Here are you relationship guide to new relationships, so you can begin enjoying each other’s company.

  • Do not presume. I hate to say this, girls, but we are usually guilty of this one. We expect that our new beau would know what we want. We have this, "if he loves me, then I don’t need to tell him that..."notion. Expecting that our new boyfriend will know what to do can 100% lead to disappointments. Men are not mind- readers. We need to tell them what we want and don’t want. We need to learn to be upfront with our feelings. So heed this relationship guide.

  • Never kiss and tell is relationship guide number two. We usually have this belief that men are more prone to kiss and tell, but in reality, women are more vicious when it comes to breaking this rule. They leave no details unturned when it comes to ‘fessing it up to their girlfriends. I am not dissing the men, there are still jerks out there who can’t help himself from bragging about his latest conquest, but usually with men, when they are serious about the togetherness, their mouth are sealed.

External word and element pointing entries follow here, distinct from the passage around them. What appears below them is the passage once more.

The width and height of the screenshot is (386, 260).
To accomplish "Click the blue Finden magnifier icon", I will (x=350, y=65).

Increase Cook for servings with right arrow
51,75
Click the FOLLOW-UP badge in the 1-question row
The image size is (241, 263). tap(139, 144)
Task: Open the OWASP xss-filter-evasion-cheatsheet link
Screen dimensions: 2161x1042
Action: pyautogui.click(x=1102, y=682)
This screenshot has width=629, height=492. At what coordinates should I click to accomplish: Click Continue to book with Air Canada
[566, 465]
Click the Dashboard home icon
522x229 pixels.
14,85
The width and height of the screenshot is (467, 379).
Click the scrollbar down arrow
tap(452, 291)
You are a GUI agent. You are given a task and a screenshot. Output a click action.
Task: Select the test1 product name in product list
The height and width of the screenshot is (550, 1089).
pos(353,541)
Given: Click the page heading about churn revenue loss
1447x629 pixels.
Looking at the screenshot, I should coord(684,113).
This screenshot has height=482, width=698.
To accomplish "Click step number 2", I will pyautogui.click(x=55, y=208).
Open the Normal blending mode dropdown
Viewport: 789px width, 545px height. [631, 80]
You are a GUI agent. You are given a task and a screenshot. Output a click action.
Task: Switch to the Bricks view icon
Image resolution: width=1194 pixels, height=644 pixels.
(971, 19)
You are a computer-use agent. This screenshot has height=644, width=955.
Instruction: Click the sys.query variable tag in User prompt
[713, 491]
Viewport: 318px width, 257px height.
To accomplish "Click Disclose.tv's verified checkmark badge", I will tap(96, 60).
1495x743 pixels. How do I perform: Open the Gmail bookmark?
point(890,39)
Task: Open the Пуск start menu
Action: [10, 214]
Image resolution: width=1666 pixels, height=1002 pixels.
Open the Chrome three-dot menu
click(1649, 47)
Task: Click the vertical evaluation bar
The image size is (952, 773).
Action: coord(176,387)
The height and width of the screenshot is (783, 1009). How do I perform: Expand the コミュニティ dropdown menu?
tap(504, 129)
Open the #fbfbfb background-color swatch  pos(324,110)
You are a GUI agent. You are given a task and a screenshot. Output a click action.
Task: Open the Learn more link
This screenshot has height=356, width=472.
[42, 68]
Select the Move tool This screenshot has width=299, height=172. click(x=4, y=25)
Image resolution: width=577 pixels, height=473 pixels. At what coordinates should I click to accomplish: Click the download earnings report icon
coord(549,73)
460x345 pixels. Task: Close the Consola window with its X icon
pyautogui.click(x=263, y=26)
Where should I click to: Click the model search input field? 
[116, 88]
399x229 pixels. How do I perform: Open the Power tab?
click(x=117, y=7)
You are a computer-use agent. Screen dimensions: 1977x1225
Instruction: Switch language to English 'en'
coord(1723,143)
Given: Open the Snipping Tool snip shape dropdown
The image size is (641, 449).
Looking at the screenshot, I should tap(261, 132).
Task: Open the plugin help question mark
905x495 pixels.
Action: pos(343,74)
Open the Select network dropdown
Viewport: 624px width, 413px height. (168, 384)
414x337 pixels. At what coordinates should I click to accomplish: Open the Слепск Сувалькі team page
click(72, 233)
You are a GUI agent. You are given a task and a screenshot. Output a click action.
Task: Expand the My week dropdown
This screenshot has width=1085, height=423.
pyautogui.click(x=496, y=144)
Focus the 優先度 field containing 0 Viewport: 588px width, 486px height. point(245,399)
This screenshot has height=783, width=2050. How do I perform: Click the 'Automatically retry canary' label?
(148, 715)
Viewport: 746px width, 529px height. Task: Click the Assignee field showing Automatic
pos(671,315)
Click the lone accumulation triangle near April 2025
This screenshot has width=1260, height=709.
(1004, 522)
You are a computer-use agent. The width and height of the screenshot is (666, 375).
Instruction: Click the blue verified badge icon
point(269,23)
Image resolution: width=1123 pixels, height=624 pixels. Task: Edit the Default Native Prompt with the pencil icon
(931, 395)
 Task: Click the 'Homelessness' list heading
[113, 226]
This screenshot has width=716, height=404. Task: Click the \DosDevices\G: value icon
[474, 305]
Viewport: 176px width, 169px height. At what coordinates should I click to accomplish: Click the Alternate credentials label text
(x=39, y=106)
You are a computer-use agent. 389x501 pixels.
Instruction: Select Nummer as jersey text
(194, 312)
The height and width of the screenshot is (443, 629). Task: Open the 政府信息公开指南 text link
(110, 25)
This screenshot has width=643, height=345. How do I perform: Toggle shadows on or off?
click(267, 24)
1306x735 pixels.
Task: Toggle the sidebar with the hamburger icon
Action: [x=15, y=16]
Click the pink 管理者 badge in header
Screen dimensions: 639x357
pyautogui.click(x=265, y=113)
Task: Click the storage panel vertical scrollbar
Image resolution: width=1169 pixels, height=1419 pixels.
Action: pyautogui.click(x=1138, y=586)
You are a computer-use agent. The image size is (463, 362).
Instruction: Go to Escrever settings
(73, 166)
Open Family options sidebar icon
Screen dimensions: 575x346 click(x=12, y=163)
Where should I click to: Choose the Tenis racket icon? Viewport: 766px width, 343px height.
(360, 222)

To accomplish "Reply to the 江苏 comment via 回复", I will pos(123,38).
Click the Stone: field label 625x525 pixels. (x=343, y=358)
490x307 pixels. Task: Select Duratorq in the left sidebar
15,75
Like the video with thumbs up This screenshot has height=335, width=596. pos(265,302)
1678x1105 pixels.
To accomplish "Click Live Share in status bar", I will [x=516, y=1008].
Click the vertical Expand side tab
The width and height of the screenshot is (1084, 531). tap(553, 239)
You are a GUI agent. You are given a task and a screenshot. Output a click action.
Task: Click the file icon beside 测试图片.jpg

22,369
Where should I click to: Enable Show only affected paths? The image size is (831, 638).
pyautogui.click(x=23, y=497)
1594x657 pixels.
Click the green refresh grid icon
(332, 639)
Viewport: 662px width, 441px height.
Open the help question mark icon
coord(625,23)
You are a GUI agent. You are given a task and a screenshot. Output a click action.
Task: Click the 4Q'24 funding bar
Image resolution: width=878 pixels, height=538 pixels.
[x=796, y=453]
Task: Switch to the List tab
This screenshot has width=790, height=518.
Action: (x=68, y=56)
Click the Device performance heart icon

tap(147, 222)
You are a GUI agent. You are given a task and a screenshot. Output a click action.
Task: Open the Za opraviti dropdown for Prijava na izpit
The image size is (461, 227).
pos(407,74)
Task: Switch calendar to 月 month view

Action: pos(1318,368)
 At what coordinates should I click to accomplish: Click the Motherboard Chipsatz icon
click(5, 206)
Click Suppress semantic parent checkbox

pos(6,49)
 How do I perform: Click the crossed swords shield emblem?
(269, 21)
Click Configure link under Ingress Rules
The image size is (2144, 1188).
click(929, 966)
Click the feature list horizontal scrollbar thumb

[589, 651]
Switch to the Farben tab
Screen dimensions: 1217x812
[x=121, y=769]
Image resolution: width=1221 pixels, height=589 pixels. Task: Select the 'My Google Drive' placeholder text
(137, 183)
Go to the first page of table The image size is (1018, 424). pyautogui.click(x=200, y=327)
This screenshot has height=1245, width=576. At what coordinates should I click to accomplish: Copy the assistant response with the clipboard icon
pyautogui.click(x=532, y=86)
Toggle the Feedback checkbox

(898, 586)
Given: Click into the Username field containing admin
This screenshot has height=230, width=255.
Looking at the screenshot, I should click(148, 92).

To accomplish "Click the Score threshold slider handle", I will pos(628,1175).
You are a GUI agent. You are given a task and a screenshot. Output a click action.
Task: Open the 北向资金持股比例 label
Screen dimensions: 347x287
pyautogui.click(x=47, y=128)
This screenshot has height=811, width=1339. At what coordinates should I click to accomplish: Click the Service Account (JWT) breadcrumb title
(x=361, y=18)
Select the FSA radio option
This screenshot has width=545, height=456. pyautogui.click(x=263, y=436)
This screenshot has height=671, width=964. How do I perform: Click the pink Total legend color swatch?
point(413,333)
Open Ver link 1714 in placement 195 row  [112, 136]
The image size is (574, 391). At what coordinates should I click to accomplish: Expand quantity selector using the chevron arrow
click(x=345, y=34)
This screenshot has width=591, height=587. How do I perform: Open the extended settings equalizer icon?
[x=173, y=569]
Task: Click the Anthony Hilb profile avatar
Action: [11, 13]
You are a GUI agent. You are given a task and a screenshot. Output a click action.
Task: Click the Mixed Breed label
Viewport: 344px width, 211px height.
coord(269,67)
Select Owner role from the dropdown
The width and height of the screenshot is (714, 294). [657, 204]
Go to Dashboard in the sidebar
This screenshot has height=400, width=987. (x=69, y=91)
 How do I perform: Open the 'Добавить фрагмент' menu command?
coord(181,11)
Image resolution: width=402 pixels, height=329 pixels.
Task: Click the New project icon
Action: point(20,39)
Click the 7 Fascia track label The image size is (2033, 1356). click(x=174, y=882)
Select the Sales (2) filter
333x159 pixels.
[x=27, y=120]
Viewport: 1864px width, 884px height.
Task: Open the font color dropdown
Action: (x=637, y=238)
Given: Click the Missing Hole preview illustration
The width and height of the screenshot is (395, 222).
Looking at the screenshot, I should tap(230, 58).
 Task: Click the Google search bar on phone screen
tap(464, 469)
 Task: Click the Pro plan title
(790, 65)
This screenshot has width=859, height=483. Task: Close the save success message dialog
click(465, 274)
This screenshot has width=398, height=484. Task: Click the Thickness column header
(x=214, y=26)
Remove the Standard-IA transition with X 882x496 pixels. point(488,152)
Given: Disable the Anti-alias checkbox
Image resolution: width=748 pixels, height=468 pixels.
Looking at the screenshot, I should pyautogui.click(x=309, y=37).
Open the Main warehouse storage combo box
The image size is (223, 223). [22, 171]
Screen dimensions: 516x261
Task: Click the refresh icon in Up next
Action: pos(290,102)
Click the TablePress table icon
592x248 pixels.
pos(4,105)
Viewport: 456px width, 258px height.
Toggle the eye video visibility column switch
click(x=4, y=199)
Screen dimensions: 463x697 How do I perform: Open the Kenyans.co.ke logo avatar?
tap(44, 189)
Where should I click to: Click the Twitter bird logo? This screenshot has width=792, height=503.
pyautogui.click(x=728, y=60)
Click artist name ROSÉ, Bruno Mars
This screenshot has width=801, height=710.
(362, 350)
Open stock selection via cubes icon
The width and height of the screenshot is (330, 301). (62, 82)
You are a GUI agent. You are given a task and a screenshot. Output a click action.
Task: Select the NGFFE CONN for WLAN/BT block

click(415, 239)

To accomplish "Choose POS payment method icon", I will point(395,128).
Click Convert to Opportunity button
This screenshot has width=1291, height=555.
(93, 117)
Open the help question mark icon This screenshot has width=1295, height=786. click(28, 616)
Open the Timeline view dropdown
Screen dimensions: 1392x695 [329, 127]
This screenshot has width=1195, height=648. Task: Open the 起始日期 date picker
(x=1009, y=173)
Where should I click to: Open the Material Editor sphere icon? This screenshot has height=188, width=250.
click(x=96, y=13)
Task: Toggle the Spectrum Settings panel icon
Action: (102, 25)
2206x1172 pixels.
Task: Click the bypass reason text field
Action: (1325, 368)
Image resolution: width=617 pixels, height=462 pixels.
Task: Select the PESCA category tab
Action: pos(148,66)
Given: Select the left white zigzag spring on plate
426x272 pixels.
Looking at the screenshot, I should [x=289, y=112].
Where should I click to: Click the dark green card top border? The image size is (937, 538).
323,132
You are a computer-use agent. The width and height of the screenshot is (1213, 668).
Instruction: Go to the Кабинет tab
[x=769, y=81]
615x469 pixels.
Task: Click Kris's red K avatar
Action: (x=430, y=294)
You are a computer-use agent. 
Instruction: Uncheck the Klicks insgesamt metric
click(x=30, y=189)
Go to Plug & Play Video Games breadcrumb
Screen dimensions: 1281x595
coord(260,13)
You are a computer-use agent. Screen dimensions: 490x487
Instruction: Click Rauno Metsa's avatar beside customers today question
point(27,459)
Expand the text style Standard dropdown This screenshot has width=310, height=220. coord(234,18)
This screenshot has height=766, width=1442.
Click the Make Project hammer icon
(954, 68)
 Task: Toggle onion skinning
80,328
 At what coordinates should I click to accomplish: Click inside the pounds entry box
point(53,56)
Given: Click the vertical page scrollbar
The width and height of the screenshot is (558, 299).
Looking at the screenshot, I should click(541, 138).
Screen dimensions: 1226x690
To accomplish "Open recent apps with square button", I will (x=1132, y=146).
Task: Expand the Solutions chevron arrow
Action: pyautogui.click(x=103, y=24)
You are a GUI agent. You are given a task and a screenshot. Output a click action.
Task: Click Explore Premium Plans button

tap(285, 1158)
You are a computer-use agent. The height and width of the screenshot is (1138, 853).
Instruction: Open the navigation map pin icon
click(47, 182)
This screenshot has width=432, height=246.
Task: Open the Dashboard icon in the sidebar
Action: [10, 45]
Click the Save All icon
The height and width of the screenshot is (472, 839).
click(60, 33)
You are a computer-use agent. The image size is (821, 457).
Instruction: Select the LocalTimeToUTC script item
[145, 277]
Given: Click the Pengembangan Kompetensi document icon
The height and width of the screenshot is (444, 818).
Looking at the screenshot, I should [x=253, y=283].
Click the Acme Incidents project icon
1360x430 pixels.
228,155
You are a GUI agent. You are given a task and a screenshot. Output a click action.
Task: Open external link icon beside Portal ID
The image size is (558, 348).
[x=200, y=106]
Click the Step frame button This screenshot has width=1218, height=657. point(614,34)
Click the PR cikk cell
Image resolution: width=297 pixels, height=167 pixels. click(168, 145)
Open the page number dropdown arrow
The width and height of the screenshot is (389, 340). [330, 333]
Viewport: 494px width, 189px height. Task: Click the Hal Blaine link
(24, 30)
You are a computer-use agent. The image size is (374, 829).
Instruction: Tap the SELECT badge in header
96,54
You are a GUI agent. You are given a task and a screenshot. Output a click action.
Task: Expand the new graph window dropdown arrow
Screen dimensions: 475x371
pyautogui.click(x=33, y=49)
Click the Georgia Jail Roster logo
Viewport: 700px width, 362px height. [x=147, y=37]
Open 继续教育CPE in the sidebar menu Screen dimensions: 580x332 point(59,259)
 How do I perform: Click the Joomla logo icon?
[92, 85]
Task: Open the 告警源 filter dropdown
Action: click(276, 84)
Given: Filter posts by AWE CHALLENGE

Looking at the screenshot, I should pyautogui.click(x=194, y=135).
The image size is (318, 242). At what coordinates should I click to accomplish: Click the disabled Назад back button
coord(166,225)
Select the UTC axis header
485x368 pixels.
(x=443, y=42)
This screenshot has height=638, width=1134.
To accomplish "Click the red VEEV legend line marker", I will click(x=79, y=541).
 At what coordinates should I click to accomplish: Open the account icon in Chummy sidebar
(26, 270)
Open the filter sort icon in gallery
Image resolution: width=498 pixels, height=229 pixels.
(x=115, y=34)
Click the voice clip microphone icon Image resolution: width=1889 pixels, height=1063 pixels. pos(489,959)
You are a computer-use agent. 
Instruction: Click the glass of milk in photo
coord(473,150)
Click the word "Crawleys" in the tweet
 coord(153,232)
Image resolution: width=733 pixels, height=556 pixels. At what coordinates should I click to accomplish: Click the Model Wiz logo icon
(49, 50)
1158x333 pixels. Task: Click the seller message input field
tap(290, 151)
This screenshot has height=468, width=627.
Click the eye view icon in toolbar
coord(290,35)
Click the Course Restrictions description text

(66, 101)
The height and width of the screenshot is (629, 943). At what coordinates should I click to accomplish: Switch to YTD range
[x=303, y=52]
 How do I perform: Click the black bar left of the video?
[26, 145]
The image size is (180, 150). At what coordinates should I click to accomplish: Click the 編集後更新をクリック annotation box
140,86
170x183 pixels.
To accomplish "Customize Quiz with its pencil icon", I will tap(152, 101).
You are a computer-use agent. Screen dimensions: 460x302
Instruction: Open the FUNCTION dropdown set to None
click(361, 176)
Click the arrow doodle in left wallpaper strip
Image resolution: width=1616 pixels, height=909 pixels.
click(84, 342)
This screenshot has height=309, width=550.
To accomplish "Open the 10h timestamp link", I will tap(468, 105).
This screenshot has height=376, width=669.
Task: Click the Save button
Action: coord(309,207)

  • Lighten-up. Insecurity is at its peak during the beginning of the union. That is because both of you still don’t have a good grasp about each other. This could mean that jealousy can be triggered easily. This is where this rule applies. Don’t pick a fight just because he glanced at the girl with revealing clothes. Likewise, with him, he shouldn’t walk out on you just because you said his best friend looks like Colin Farrell, and he knows you are crazy about Colin Farrell. It’s not like either of you is trying to do it with them, well, unless you are, in which case you should try to think about if you should be with your new boyfriend.

  • Do not become clingy. If you are clingy you could end your new romance in a snap. So, stop being a parasite and give each other some space. Avoid smothering your new beau if you want your union to flourish.

  • Don’t go ahead of time. Do not talk about wedding gowns, marriages, and kids. It will scare your new man away. This does not mean that he’s commitment phobic, he just wants to enjoy the relationship as it is now... and you should too.

  • Be friends with his friends, but don’t dismiss yours. Being friends with your new boyfriend’s pal will be good for him, but this doesn’t mean that you should forget yours. This also means that you should not forget that you have a life before this relationship.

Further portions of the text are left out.